La trama di questo film si basa su un canovaccio molto semplice e generico, pesca a piene mani da specifici film della Marvel, in particolare Thor : The dark world che è un po’ l’ispirazione massima, perché il personaggio di Jason Momoa è sempre stato un po’ il Thor della DC, così come Orm fa un po’ le veci di un Loki meno ispirato. Così come Atlantide emula i problemi burocratici di una società fantasma nascosta in piena vista allo stesso modo del Wakanda in Black Panther. E poi Star Wars e molto altro. È un film che pesca a piene mani dalla cultura pop moderna e del passato (passato recente, si intende) con il risultato di presentarsi poco originale ed anzi pienamente derivativo, consegnando l’ennesimo, teoricamente ultimo, cinecomic svogliato e prodotto senza particolari criteri.
La semplicità come arma a doppio taglio, una conclusione priva di enfasi
Una cosa che in un altro contesto avrebbe puntato a favore di questo film è proprio la sua semplicità ; perché una volta tanto abbiamo un film effettivamente incentrato sul suo protagonista e sul suo microcosmo, senza andare a cercare l’aiuto di altri eroi, camei e quant’altro. Un prodotto simpatico, a tratti divertente, che sa di non essere speciale e non ambisce ad esserlo, a cui si vuole bene proprio per la sua simpatia. Ma quanto sa di poco, però, per essere l’ultimo film di questo universo, che se ne va sicuramente in modo innocente, senza disseminare indizi o lasciare ipotetici finali aperti per il futuro, ma quanto risulta generico ed anti climatico se ci si pensa. Quanto meno, pur lasciandosi qualche porta aperta, si può considerare tranquillamente concluso il personaggio di Arthur Curry, che come altri è tornato per farci un ultimo saluto prima di questo fantomatico reset.
Certo, non ce ne voglia Jason Momoa, ma mai come in questo film, Patrick Wilson risulta essere non solo più carismatico ed interessante (almeno concettualmente) ma sembra quasi impossibile non pensare a quanto sarebbe risultato perfetto per un’incarnazione più tradizionale e sobria del personaggio di Aquaman, inevitabilmente profondamente riadattato in questo universo.

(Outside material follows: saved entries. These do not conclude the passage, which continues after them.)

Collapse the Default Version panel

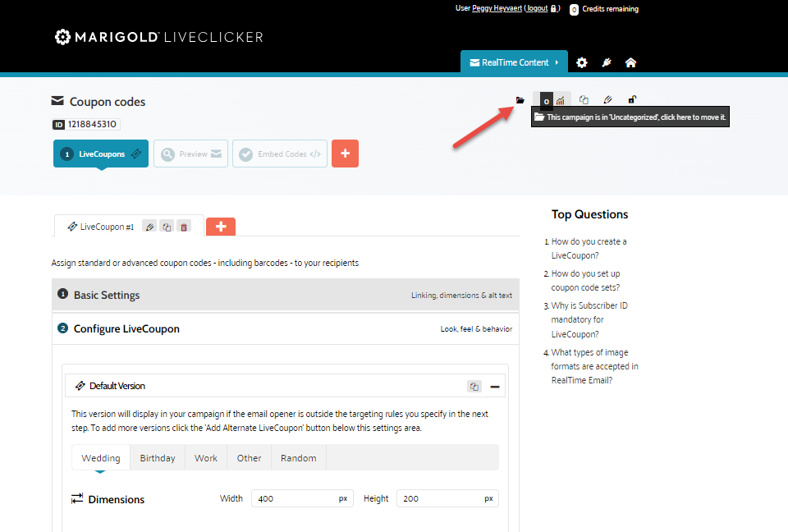pos(495,386)
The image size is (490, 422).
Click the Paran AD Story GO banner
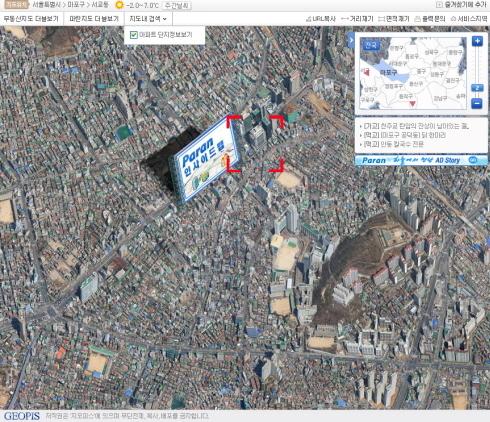point(421,160)
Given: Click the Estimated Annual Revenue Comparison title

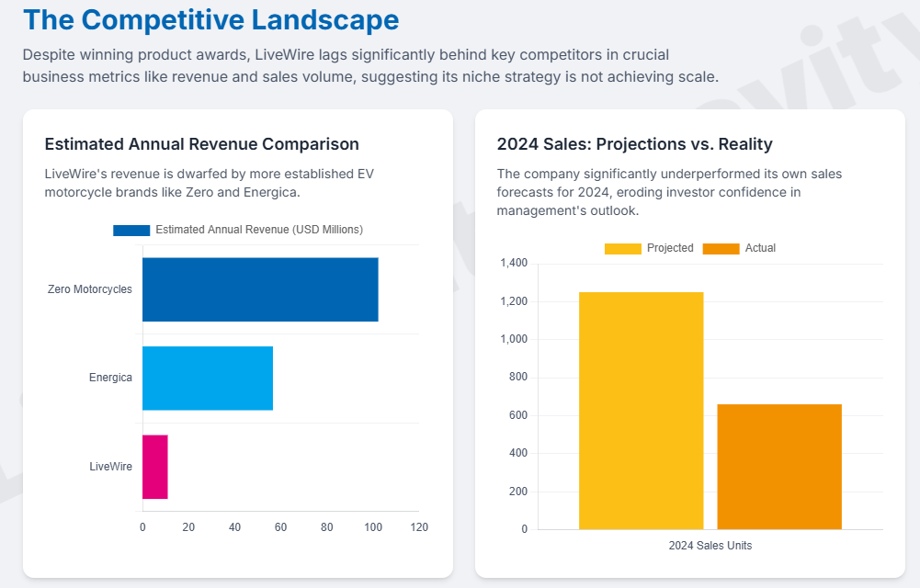Looking at the screenshot, I should click(201, 144).
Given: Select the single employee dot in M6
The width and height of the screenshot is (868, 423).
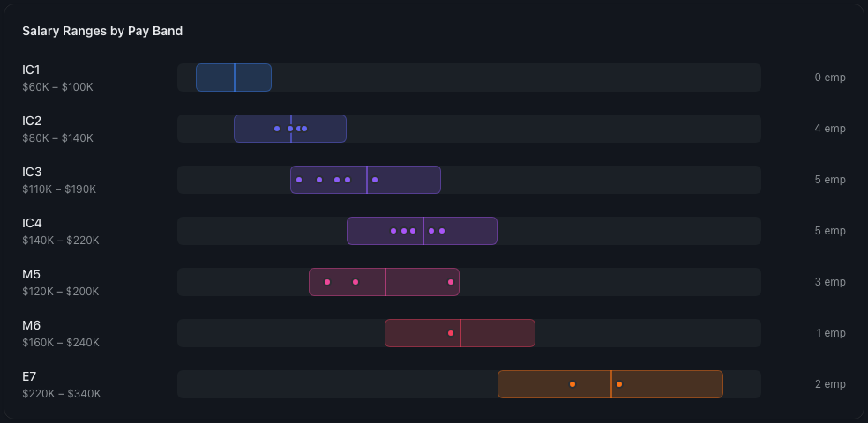Looking at the screenshot, I should (x=451, y=333).
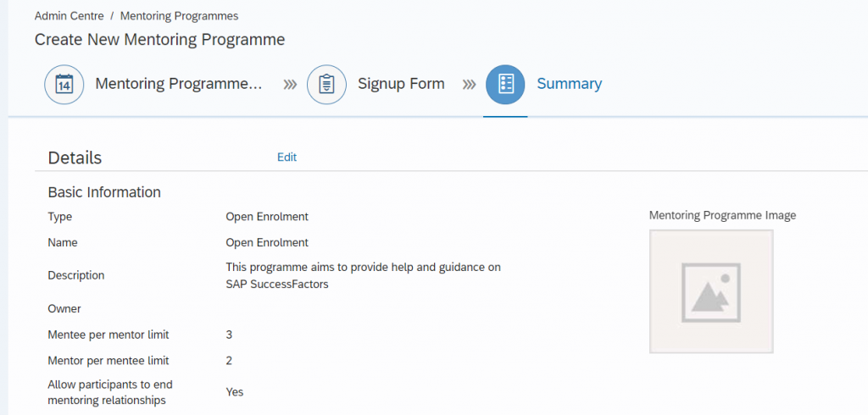Select the description text about SAP SuccessFactors
This screenshot has height=415, width=868.
point(363,276)
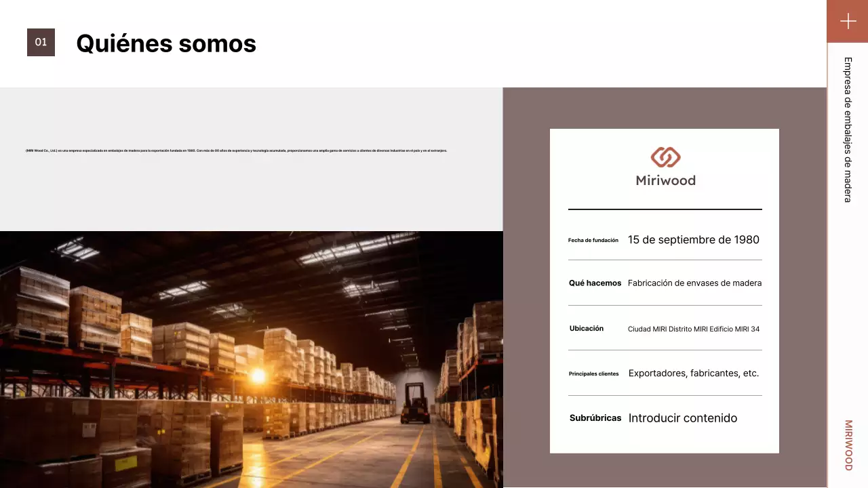Click the Miriwood wordmark under the logo
The width and height of the screenshot is (868, 488).
click(665, 180)
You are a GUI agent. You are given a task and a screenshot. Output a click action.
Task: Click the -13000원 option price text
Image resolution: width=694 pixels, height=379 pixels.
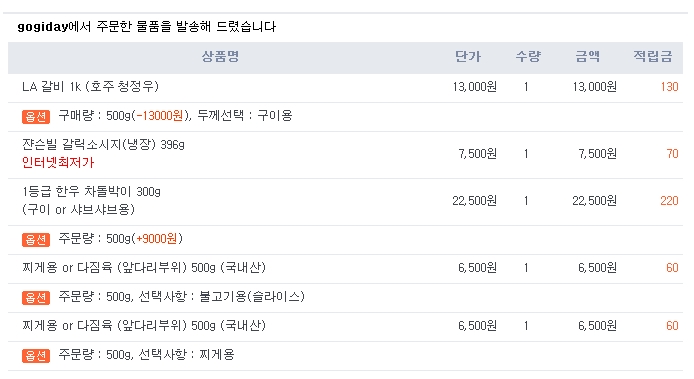click(159, 116)
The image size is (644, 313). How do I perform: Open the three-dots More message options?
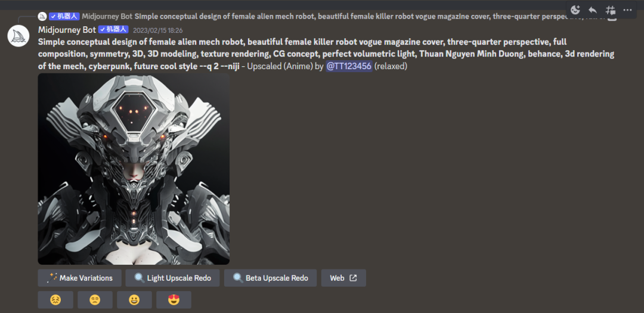click(x=627, y=10)
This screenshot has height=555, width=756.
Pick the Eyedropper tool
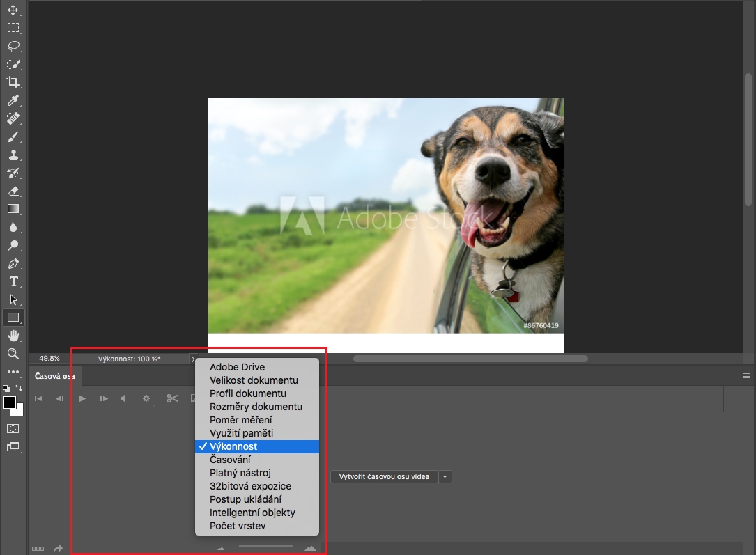point(13,100)
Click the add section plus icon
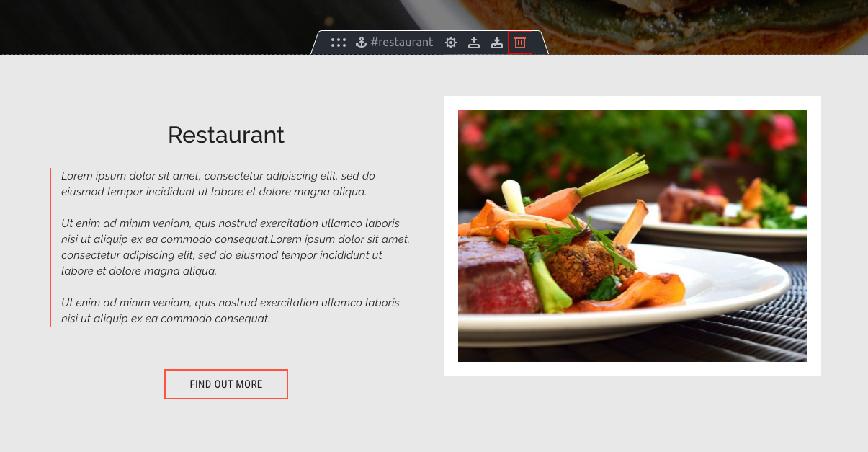The image size is (868, 452). coord(474,43)
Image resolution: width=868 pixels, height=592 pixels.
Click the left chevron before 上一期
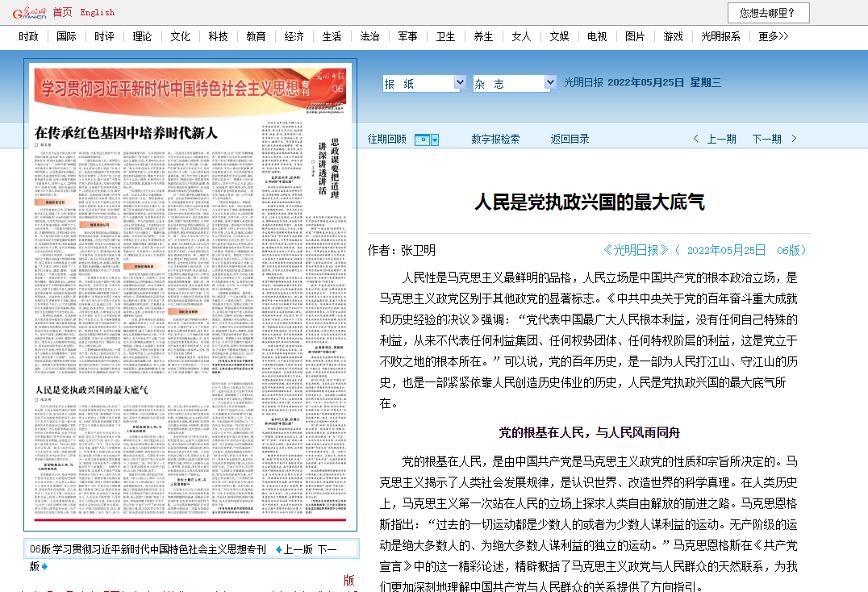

Per il resto, come già detto, Aquaman e il regno perduto è un film semplice, privo di un qualsivoglia spunto creativo, probabilmente tagliato e riscritto a più riprese, considerando che la caratterizzazione del protagonista è più volte cambiata nel corso degli anni, e che nonostante la regia di James Wan non presenta nessun pregio nemmeno sul versante tecnico, anzi finisce col risultare addirittura confuso in alcuni frangenti.
È la lapide di un universo già deceduto da anni, trascinato per inerzia nella speranza di un ritrovato successo mai davvero raggiunto, ma che finalmente può dirsi concluso e lasciar spazio a qualcosa di nuovo e (si spera) migliore.